SUPPLIED RECORDS:
● ● ● ● ●

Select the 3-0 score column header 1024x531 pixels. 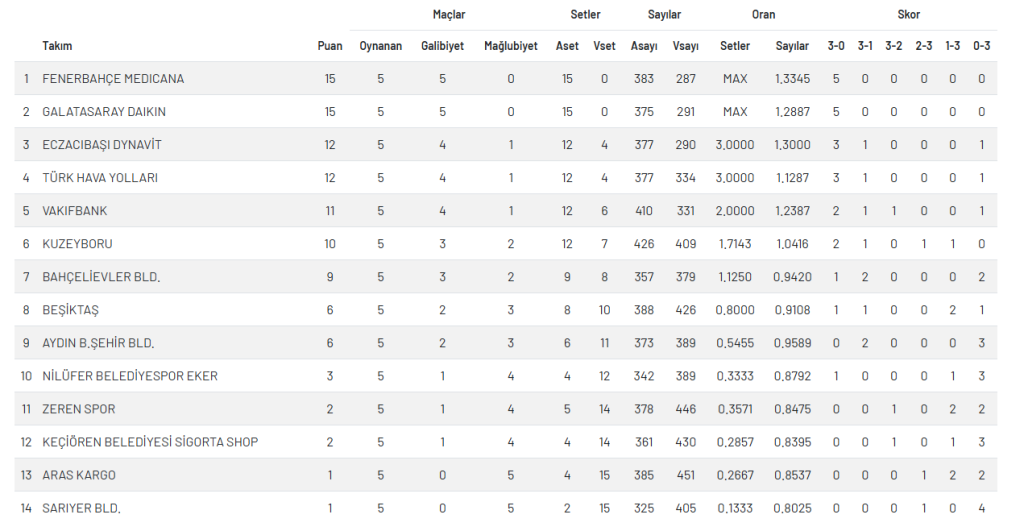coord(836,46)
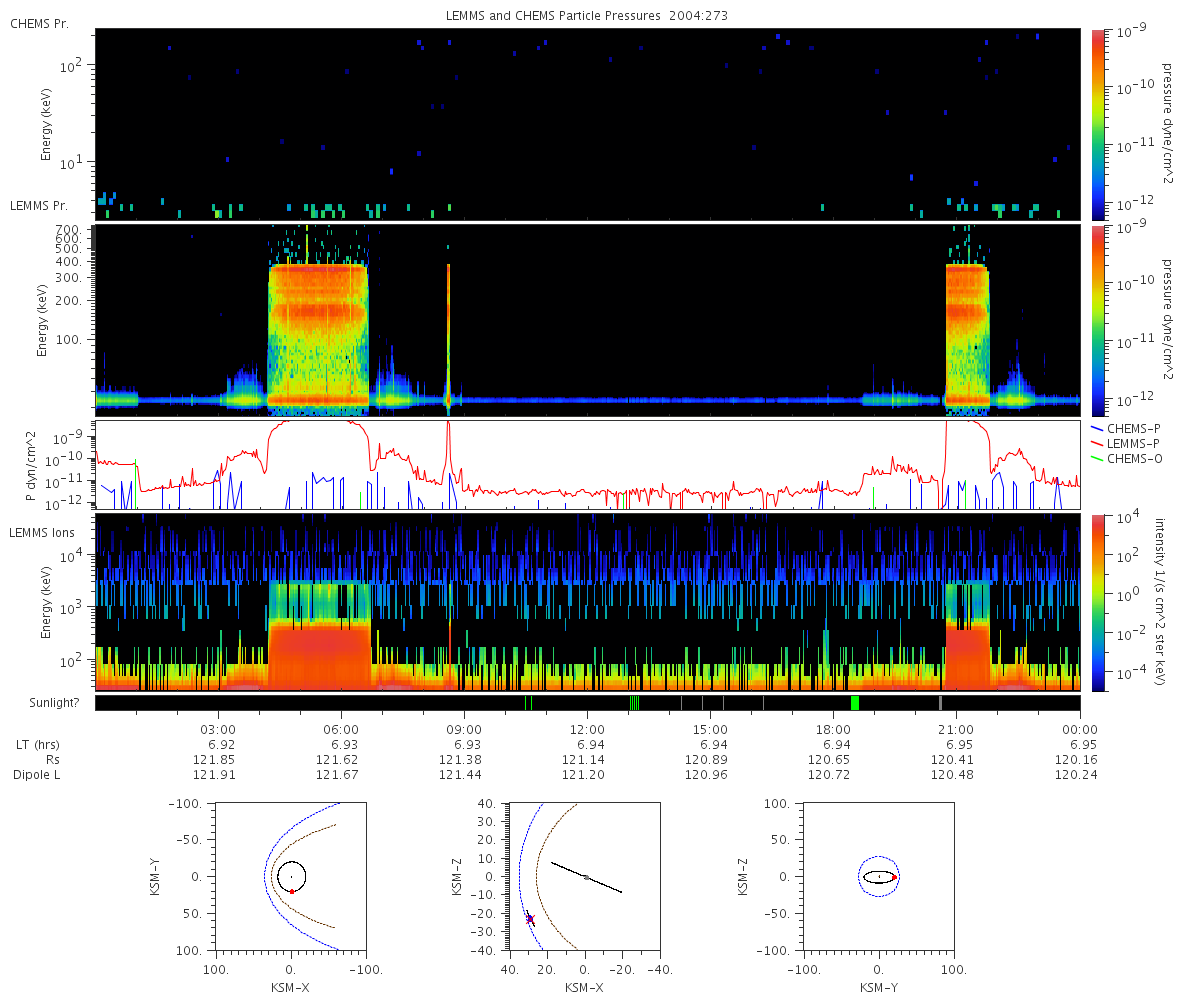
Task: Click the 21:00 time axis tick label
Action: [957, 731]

● ● ● ● ●

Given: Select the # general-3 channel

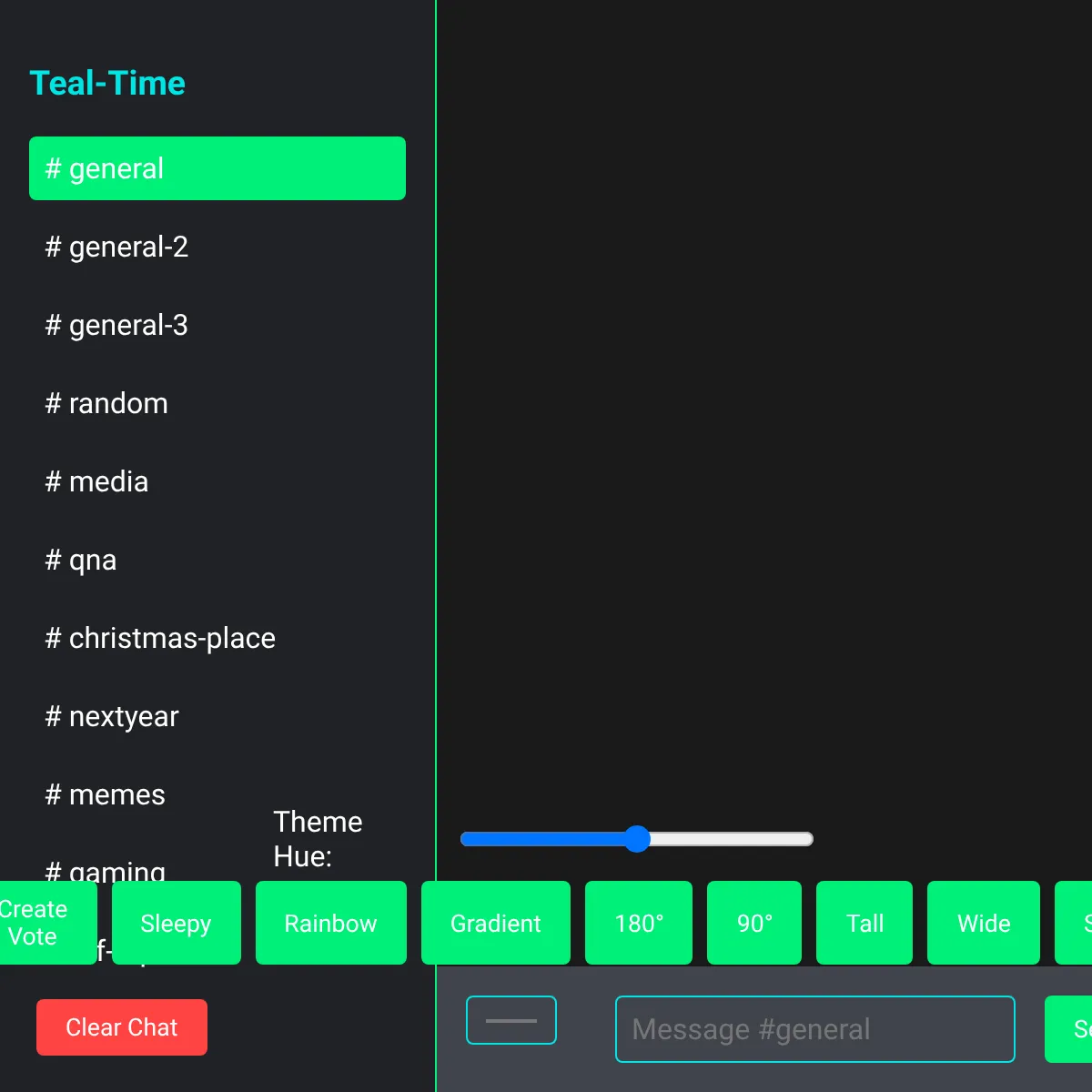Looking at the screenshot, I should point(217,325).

● ● ● ● ●

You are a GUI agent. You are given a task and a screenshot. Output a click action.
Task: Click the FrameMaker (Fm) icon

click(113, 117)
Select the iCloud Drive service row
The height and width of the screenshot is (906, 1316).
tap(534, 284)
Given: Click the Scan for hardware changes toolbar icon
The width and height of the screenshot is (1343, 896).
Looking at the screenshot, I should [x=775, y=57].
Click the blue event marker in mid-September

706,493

● ● ● ● ●

WRITTEN INSTRUCTION: Collect every line in the records above that contains the word "icon", and list those lines in the order they appear.

TASK SOLUTION:
Task: Click the FrameMaker (Fm) icon
Given: Click the Scan for hardware changes toolbar icon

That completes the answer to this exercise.